Dating and the single Mum

I separated from my husband in January 2011. I was quite happy being on my own, in my own house with everything how I wanted it with my my three boys.

By the six month mark, I was becoming lonely on the nights I didn’t have the boys (my ex husband and I have shared care), spending time with my friends wasn’t cutting it and I had started craving the love and affection I was missing when I was married.
I joined a few dating sites and had some failed dates (online dating is rather a scary business! You have guys after sex, kinky sex and send weird requests (even when your profile says dating or relationship only!), those that weren’t over their ex’s, those with enough baggage to sink a ship, the really desperate ones who send you a barrage of messages… you get the gist), so I quickly gave up on the dating idea and tweeted so on Twitter.
One of my long time online friends (who I had been friends with on Facebook and Twitter for a few years) reassured me that it wasn’t me and I just hadn’t met the right one yet, he also said he was reluctant to get into dating either, especially after his recently failed relationship with a scary, psycho woman (we won’t go there!) and maybe we should finally catch up for a coffee and chat about our woes.
What was supposed to be a quick coffee turned into a day spent together with a quick hug and a peck at the end of the date, when he had walked me back to my car (he is and always has been a gentleman).

During the week, I messaged him to thank him for a lovely day and we should catch up again some time. He said he wasn’t sure if I had been interested in him or not, I assured him that I thought we got along well and maybe we should plan another ‘catch up’. So, another date was planned for that Friday night (dinner at an Italian restaurant at Southbank, Melbourne and our first kiss was shortly after at the Eureka Tower observation deck)  and we have been together ever since. That was eighteen months ago and we couldn’t be happier. It is scary how well my partner knows and understands me. Something this incredibly independent, reserved person has taken a while to adjust to but it is working well.
My son’s didn’t meet my partner until we had been together for six months. I wanted to be sure we were in a long term relationship and didn’t want to rush the boys into meeting someone when we weren’t ready to go further than just dating. I didn’t want them to become attached to someone and then that person leaving their life. The boys didn’t need the upset and confusion. My partner is great with the boys and they get along well with him, I think they love him nearly as much as I do.
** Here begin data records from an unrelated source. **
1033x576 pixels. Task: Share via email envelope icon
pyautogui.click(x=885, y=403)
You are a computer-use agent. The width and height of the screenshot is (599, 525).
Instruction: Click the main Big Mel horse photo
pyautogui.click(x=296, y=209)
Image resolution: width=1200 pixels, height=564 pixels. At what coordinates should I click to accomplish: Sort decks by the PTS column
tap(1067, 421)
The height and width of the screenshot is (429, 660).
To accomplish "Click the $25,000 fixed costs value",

My advice for single Mums:

  • Don’t rush into trying to find someone else straight after divorce/separation/ losing your partner. Get to know yourself first and be happy with who you are. You can’t attract the right person if you are not happy with yourself or your life. 
  • For safety reasons, arrange to meet the date in a public area and never get into a car with them after the date (a lady in Melbourne was kidnapped after she met a guy in a restaurant, who she had met online. They found her a few days later. http://www.theage.com.au/victoria/alleged-kidnapper-dug-grave-after-online-date-20111021-1mawg.html ). As well as the small chance of kidnap, date rape is unfortunately, a risk as well.
  • Always tell a friend where you are going on a date 
  • Things have changed in the from when you met your last partner and online dating can be quite dangerous. Go with your gut instinct and don’t believe everything they say. Yes I am skeptical,  I know but it is always better to be safe than sorry. 
  • If you arrange a date, don’t let them pick you up from home. 
  •  Never, ever bring a guy to your house until you are confident with the relationship. 
  • If you must stay over, do so at their house. If the guy ends up being a tad NQR (ie.. Not Quite Right and there are quite a few of those obsessive, scary guys around), then you don’t want him knowing where you live especially when you have children.
  • Wait a while before introducing the children to your new partner, maybe six months? You don’t want the kids becoming attached to someone and then the person leaving their life. You also don’t want a lot of people coming in and out of the children’s life, so be sure the relationship is long term before introducing the kids to your partner. 
  • When introducing your new partner, the best place is in a neutral place like the zoo, museum etc somewhere fun the kids will enjoy. 
  • Let the children get to know the person for a while and ease them into getting to know the person before having ‘sleep overs’ when the children are home. Maybe just let your partner come for dinners, movie time etc so the children can warm to them before it becomes too serious.